*EXERCISE INPUT*:
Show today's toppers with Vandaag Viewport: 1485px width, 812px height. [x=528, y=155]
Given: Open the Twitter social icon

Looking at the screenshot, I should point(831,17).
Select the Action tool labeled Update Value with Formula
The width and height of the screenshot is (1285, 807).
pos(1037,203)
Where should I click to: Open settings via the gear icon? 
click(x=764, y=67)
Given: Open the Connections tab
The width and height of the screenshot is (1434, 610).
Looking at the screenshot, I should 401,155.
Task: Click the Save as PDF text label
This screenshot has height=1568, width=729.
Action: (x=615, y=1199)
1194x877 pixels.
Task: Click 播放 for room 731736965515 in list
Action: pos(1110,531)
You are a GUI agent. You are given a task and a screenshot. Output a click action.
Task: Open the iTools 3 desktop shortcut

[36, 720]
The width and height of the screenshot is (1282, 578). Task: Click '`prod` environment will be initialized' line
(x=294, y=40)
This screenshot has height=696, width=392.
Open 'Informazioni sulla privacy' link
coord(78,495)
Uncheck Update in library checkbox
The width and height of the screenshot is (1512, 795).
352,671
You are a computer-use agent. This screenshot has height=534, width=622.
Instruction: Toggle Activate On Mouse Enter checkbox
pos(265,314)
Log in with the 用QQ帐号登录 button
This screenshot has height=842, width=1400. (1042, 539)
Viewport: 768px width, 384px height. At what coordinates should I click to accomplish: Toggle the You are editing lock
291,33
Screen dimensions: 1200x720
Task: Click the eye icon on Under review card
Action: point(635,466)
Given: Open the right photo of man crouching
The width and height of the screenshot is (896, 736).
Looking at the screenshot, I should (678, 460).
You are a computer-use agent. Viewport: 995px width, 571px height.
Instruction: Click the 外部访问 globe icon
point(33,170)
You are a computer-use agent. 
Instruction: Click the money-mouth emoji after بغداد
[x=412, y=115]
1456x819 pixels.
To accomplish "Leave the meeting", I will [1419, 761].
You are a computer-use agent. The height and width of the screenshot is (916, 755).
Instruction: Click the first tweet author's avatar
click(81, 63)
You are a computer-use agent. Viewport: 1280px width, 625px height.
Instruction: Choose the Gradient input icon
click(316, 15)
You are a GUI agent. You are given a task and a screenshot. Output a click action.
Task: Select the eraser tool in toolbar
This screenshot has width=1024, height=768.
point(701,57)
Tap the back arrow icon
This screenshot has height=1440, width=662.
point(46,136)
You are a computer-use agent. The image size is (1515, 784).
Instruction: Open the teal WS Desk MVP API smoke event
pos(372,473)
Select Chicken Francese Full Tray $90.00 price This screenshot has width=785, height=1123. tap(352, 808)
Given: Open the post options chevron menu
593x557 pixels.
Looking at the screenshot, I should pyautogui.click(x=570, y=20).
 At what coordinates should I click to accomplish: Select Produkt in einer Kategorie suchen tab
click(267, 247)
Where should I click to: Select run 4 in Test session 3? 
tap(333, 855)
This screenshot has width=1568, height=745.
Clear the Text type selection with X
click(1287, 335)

*TO DO*: What you write must match the material above exactly and in full.

*ANSWER*:
Show today's toppers with Vandaag Viewport: 1485px width, 812px height. [x=528, y=155]
Given: Open the Twitter social icon

Looking at the screenshot, I should point(831,17).
Select the Action tool labeled Update Value with Formula
The width and height of the screenshot is (1285, 807).
pos(1037,203)
Where should I click to: Open settings via the gear icon? 
click(x=764, y=67)
Given: Open the Connections tab
The width and height of the screenshot is (1434, 610).
Looking at the screenshot, I should 401,155.
Task: Click the Save as PDF text label
This screenshot has height=1568, width=729.
Action: (x=615, y=1199)
1194x877 pixels.
Task: Click 播放 for room 731736965515 in list
Action: pos(1110,531)
You are a GUI agent. You are given a task and a screenshot. Output a click action.
Task: Open the iTools 3 desktop shortcut

[36, 720]
The width and height of the screenshot is (1282, 578). Task: Click '`prod` environment will be initialized' line
(x=294, y=40)
This screenshot has height=696, width=392.
Open 'Informazioni sulla privacy' link
coord(78,495)
Uncheck Update in library checkbox
The width and height of the screenshot is (1512, 795).
352,671
You are a computer-use agent. This screenshot has height=534, width=622.
Instruction: Toggle Activate On Mouse Enter checkbox
pos(265,314)
Log in with the 用QQ帐号登录 button
This screenshot has height=842, width=1400. (1042, 539)
Viewport: 768px width, 384px height. At what coordinates should I click to accomplish: Toggle the You are editing lock
291,33
Screen dimensions: 1200x720
Task: Click the eye icon on Under review card
Action: point(635,466)
Given: Open the right photo of man crouching
The width and height of the screenshot is (896, 736).
Looking at the screenshot, I should (678, 460).
You are a computer-use agent. Viewport: 995px width, 571px height.
Instruction: Click the 外部访问 globe icon
point(33,170)
You are a computer-use agent. 
Instruction: Click the money-mouth emoji after بغداد
[x=412, y=115]
1456x819 pixels.
To accomplish "Leave the meeting", I will [1419, 761].
You are a computer-use agent. The height and width of the screenshot is (916, 755).
Instruction: Click the first tweet author's avatar
click(81, 63)
You are a computer-use agent. Viewport: 1280px width, 625px height.
Instruction: Choose the Gradient input icon
click(316, 15)
You are a GUI agent. You are given a task and a screenshot. Output a click action.
Task: Select the eraser tool in toolbar
This screenshot has width=1024, height=768.
point(701,57)
Tap the back arrow icon
This screenshot has height=1440, width=662.
point(46,136)
You are a computer-use agent. The image size is (1515, 784).
Instruction: Open the teal WS Desk MVP API smoke event
pos(372,473)
Select Chicken Francese Full Tray $90.00 price This screenshot has width=785, height=1123. tap(352, 808)
Given: Open the post options chevron menu
593x557 pixels.
Looking at the screenshot, I should pyautogui.click(x=570, y=20).
 At what coordinates should I click to accomplish: Select Produkt in einer Kategorie suchen tab
click(267, 247)
Where should I click to: Select run 4 in Test session 3? 
tap(333, 855)
This screenshot has width=1568, height=745.
Clear the Text type selection with X
click(1287, 335)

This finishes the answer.